Info : 418 643-2158 ou mcq.org
Maison François-Xavier Garneau
François-Xavier Garneau, auteur d’Histoire du Canada depuis sa découverte jusqu’à nos jours (1845-1852), a vécu les dernières années de sa vie dans cette demeure de style néoclassique dessinée par l’architecte Peachy, située au 14, rue Saint-Flavien à Québec et construite en 1862. Les visiteurs peuvent s’imprégner de l’atmosphère d’une maison bourgeoise d’antan et voir une exposition sur l’Empress of Ireland qui regroupe plus de 50 objets provenant de l’épave de ce célèbre navire.
Info : louisgarneau.ca, onglet Compagnie, puis cliquer sur Maison François-Xavier-Garneau
Maison Samuel-Bédard
Louis Hémon, qui a écrit le célèbre roman Maria Chapdelaine (1916), a séjourné à la maison Samuel-Bédard lors de son passage à Péribonka en 1912. Il travaillait alors comme garçon de ferme et habitait l’appentis et le grenier de la modeste demeure de colonisation érigée en 1903. La résidence a été reconnue monument historique en 1983 en raison de son association avec l’écrivain d’origine française.

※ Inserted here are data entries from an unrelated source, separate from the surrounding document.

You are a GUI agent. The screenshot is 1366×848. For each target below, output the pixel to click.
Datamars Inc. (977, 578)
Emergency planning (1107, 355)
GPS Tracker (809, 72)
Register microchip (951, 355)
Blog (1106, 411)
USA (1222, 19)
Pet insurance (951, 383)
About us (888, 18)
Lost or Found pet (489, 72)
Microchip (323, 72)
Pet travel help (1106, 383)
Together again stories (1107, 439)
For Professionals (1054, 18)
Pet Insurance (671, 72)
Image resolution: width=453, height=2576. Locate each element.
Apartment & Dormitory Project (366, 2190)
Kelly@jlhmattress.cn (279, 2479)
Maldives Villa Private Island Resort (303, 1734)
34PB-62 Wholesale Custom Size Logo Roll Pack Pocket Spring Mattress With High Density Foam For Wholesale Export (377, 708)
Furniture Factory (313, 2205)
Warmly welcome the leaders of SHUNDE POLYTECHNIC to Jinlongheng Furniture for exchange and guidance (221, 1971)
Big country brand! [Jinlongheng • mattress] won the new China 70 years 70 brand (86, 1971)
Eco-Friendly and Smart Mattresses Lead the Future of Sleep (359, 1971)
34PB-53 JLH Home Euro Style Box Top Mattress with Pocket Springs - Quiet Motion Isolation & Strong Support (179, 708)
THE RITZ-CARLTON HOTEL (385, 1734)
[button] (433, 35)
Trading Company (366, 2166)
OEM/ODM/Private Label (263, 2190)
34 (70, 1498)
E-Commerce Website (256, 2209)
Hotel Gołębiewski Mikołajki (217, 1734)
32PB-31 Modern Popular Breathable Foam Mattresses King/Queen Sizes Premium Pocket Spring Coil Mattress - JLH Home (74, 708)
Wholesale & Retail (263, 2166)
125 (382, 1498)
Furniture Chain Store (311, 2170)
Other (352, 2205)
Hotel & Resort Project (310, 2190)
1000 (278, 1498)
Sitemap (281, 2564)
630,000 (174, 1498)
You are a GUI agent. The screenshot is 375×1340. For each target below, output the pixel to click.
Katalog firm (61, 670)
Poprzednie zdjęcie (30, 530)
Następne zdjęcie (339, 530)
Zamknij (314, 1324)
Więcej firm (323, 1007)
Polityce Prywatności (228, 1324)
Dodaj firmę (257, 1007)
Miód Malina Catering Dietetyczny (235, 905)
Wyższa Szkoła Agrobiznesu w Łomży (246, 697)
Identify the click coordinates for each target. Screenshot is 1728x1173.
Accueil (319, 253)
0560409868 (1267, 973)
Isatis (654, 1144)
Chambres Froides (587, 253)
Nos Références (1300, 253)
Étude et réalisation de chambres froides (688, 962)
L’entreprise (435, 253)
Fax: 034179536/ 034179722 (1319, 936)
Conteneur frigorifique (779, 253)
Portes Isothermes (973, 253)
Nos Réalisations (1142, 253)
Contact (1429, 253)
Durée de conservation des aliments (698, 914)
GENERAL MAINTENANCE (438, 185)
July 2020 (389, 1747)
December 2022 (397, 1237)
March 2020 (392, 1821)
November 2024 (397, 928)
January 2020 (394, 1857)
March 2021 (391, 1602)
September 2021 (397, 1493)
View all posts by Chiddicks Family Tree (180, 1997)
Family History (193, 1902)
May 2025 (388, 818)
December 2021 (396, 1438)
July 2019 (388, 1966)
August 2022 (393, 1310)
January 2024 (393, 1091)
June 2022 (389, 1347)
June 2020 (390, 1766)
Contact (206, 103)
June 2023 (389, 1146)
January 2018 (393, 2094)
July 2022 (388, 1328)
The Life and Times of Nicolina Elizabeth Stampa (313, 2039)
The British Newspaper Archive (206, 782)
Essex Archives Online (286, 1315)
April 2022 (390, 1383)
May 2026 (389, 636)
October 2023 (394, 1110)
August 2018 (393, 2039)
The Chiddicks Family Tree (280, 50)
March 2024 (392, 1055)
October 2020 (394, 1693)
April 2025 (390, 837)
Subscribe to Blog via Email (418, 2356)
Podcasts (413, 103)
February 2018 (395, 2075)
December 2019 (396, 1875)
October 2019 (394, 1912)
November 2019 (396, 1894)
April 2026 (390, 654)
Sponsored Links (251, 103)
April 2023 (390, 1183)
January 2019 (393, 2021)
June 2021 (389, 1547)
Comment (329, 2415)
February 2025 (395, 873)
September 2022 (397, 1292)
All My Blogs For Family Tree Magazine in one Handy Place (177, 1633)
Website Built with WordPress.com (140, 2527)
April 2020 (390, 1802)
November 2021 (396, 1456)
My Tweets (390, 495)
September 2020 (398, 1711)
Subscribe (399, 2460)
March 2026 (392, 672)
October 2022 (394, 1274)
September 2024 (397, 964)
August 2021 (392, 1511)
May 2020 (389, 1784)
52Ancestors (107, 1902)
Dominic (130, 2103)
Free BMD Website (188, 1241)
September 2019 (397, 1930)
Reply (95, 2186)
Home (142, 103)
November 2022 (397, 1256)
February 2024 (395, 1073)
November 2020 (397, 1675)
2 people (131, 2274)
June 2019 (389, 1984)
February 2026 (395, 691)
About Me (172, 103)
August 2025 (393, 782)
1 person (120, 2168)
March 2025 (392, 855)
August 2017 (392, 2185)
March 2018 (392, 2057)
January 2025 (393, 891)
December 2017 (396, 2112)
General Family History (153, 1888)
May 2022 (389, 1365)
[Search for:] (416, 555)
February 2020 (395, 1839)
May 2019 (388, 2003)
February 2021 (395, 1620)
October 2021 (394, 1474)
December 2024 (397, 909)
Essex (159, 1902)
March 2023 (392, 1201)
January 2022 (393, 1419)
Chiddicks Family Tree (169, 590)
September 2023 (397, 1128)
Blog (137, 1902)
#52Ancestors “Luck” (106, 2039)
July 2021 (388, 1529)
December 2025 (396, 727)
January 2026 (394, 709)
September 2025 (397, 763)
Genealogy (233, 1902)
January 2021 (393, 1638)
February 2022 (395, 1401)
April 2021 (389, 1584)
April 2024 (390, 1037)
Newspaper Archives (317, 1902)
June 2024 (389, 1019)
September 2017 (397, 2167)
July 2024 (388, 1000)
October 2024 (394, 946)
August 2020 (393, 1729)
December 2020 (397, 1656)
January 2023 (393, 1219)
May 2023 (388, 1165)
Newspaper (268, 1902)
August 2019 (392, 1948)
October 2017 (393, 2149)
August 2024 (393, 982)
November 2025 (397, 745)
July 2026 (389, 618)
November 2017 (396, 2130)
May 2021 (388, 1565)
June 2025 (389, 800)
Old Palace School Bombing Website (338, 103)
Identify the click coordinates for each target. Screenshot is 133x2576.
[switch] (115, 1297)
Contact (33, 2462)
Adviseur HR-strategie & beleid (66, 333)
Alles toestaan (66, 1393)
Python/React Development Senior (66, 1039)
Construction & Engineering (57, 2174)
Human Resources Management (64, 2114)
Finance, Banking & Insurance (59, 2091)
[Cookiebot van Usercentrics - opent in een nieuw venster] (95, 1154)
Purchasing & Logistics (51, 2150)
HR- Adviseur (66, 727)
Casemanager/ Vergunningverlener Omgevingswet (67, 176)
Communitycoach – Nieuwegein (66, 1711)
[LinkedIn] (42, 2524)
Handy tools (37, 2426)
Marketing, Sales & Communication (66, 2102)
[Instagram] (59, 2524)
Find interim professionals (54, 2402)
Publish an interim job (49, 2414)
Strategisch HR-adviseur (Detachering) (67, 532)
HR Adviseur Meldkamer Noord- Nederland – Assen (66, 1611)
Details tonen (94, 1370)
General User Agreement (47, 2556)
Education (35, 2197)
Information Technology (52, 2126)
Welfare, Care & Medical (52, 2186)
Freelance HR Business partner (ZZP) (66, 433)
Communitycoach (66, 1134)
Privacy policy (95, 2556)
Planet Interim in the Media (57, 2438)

Elle fait aujourd’hui partie du Musée Louis-Hémon, qui fête son 75e anniversaire cette année. Son exposition permanente « Maria Chapdelaine, vérités et mensonges », signée Michel Marc Bouchard, se penche sur les mystères entourant l’auteur et l’œuvre, en plus de présenter de nombreuses versions du livre, une copie dactylographiée par Hémon et des objets semblant tout droit sortis du récit. Aux alentours du musée, on peut aussi participer au circuit de découverte « Sur les traces de Maria Chapdelaine », qui s’attarde à des lieux, monuments et bâtiments liés à l’auteur, à l’héroïne et au roman.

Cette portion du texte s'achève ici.